Encerradas as negociações de hoje, o dólar à vista fechou negociado em queda de 0,17%, cotado a R$ 5,1652, depois de ter batido na mínima de R$ 5,1327 e ter encostado na máxima de R$ 5,1686. Já o euro comercial apreciou 0,02%, a R$ 5,9281, tendo alta de 1,22% na semana. Perto das 17h10, no exterior, o índice DXY, que mede a força do dólar contra uma cesta de seis moedas de mercados desenvolvidos, recuava 0,11%, aos 100,734 pontos.

Desde o começo da sessão, o dólar à vista depreciou frente ao real, em movimento de ajuste, após a forte valorização da moeda americana na sessão de ontem. O tom conservador do Federal Reserve (Fed) na quarta-feira pesou para os mercados emergentes, e mais fortemente para o real por conta também dos ruídos na comunicação do Banco Central aqui.

Estrategistas do banco BBVA afirmam, em nota, que o cenário segue desafiador para o real por conta do fortalecimento do dólar, pela queda dos preços das commodities e pela persistente incerteza decorrente da orientação futura limitada fornecida na comunicação mais recente do Banco Central. “O movimento cambial parece um tanto exagerado em relação aos fundamentos, uma vez que o Brasil continua oferecendo juros reais atrativos e um perfil favorável de carry. No entanto, a maior volatilidade no mercado de câmbio e os sinais relativamente mistos emitidos pelo Banco Central reduziram a convicção na posição comprada em real, que teve forte desempenho no início deste ano.”

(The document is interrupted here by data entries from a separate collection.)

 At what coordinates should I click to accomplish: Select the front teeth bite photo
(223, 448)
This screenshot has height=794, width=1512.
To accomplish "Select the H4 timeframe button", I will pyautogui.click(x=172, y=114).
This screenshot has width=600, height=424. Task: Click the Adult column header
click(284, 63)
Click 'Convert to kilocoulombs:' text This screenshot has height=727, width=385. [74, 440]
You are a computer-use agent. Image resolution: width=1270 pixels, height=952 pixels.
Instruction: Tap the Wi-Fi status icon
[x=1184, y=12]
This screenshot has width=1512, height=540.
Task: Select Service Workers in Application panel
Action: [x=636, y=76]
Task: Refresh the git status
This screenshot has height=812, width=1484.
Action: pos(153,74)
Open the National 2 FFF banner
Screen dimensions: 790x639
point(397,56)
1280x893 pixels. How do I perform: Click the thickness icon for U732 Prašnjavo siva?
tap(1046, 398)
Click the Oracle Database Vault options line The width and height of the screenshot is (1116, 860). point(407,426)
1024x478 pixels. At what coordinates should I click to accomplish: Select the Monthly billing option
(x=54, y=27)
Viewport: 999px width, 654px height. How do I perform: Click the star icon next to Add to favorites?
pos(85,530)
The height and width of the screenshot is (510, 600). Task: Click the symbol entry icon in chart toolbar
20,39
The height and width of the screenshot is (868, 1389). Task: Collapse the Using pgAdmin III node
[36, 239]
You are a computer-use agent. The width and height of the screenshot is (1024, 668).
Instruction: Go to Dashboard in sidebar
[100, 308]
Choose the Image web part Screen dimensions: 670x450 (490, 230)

Os estrategistas afirmam que, embora o mercado ainda não tenha abandonado completamente uma visão construtiva para o real, a recente recuperação do dólar está criando um ambiente mais desafiador para a moeda brasileira. “Além disso, às vésperas das eleições de outubro, ganha força o impulso em favor de partidos com políticas econômicas menos ortodoxas, o que tem prejudicado o sentimento em relação ao real.”

Para os profissionais, uma moderação da volatilidade, a estabilização dos preços das commodities e uma mudança no ímpeto pré-eleitoral em direção a partidos com plataformas econômicas mais ortodoxas provavelmente serão necessárias para reanimar a demanda por estratégias de carry envolvendo o real.